Construction Employers Association
- Abbreviation: CEA
- Formation: 1916
- Type: Trade association
- Purpose: Representing union construction employers
- Headquarters: Cleveland, Ohio
- Region served: Northeast Ohio
- Website: www.ceacisp.org

= Construction Employers Association =

The Construction Employers Association (CEA) is a trade association representing unionized construction employers in Northeast Ohio. It functions as an organization for construction companies and related firms in the region. The association provides services in labor relations, safety training, workforce development, and advocacy for the construction industry.

== History ==
The Construction Employers Association was established in 1916 to support the construction sector in Northeast Ohio. It represents over 100 construction companies and assists numerous affiliated entities. The organization has engaged in labor negotiations and partnerships for workforce training. In the 1990s, CEA participated in federal youth apprenticeship programs to develop skilled workers. It has collaborated on initiatives addressing equity and inclusion in the industry.

== Membership and structure ==
The association's membership includes construction firms and specialty contractors in Northeast Ohio. CEA operates programs serving over 500 related organizations. It maintains ties with unions and educational bodies for industry advancement. Leadership focuses on education, training, and diversity efforts.

== Activities ==
CEA offers labor relations support, including collective bargaining and dispute handling. It provides safety education, professional development, and marketing resources. The association partners with OSHA for safety programs in construction.

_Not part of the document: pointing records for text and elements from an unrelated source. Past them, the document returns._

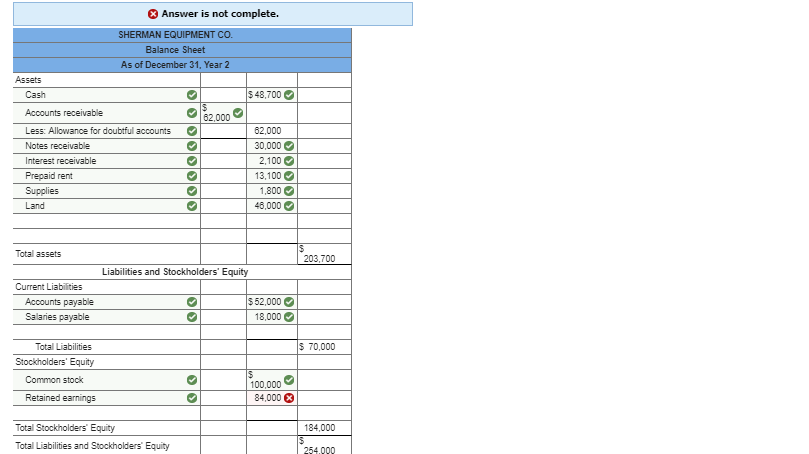The height and width of the screenshot is (454, 809).
Task: Click the red X icon beside Retained earnings 84,000
Action: [289, 398]
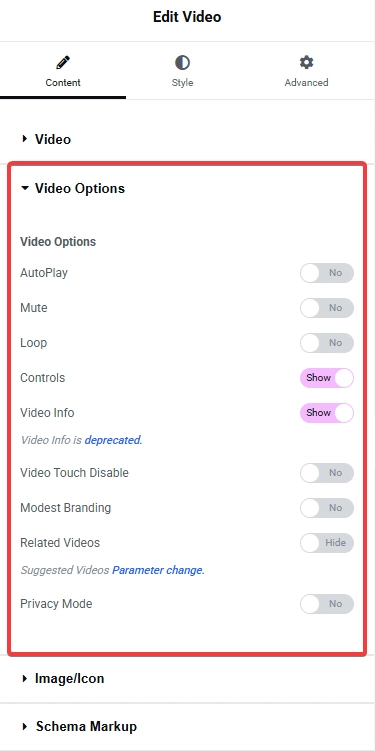Screen dimensions: 375x751
Task: Show Related Videos using the toggle
Action: pyautogui.click(x=327, y=543)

It advocates for policies affecting the sector and manages workers' compensation initiatives. CEA organizes events for networking and safety awareness. It supports scholarships and hazard mitigation efforts.

== Labor relations ==
The association negotiates agreements with building trades unions for members. It has participated in National Labor Relations Board proceedings. CEA offers guidance on contract compliance and union relations. It addresses opioid issues and physical demands in the workforce.

== Safety and training ==
CEA delivers OSHA training and conducts safety audits for members. It collaborates on government alliances for occupational health. The association contributes to studies on construction hazards.

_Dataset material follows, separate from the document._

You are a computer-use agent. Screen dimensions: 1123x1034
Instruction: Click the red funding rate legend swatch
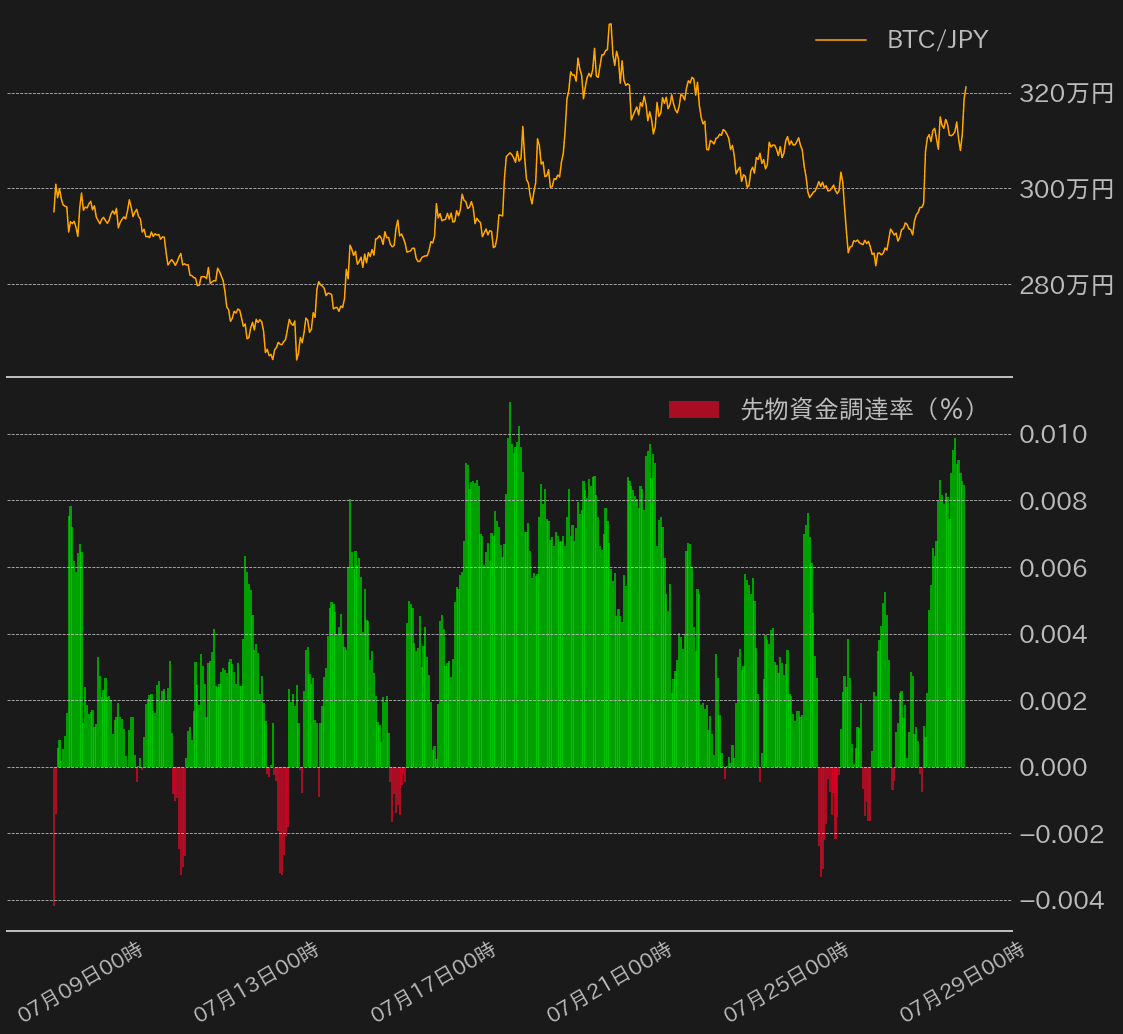click(694, 409)

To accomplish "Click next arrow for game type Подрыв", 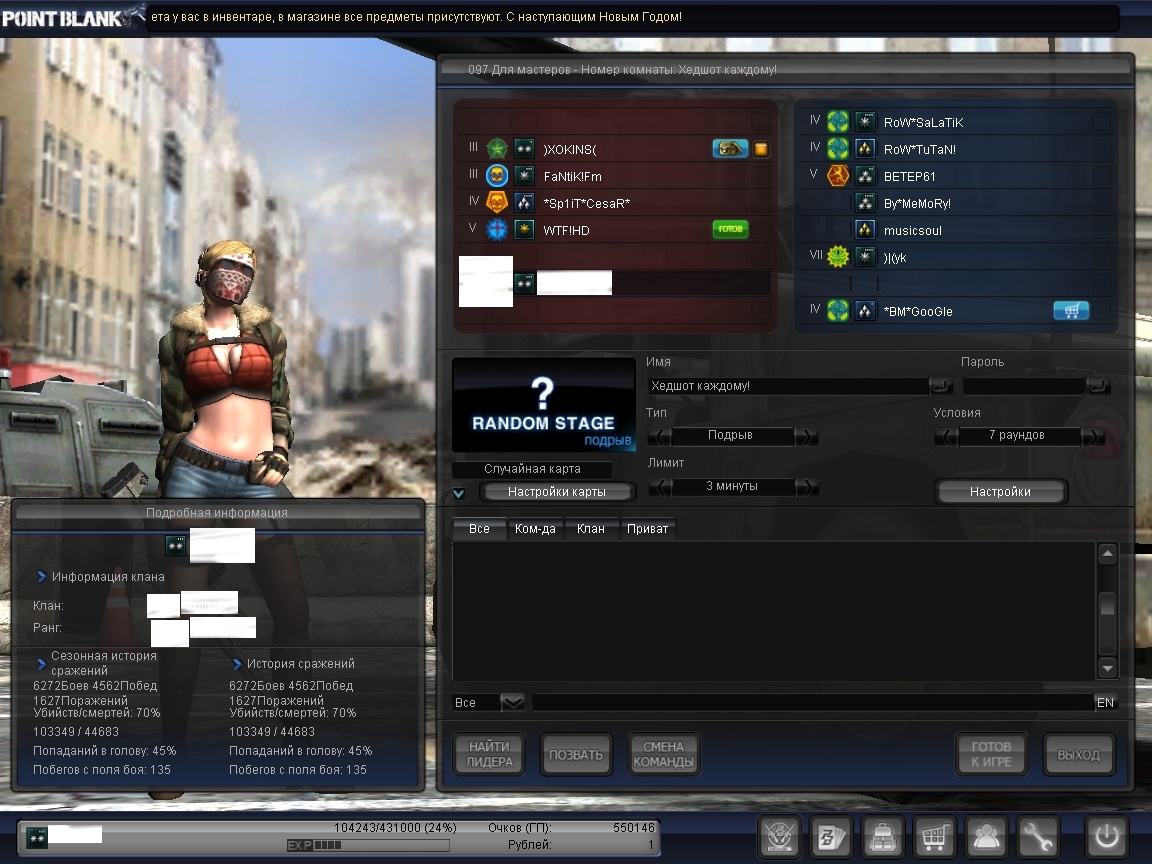I will pyautogui.click(x=806, y=436).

== Apprenticeship and workforce development ==
The association coordinates apprenticeship recruitment and training programs. As part of federal efforts, it has supported on-the-job learning. CEA backs joint committees for workforce initiatives. It focuses on diversity in construction careers.

== Advocacy and partnerships ==
CEA works with government on infrastructure and safety regulations. It funds training for hazard abatement. The association partners for equal employment and community efforts. It addresses skilled worker shortages through collaborative programs.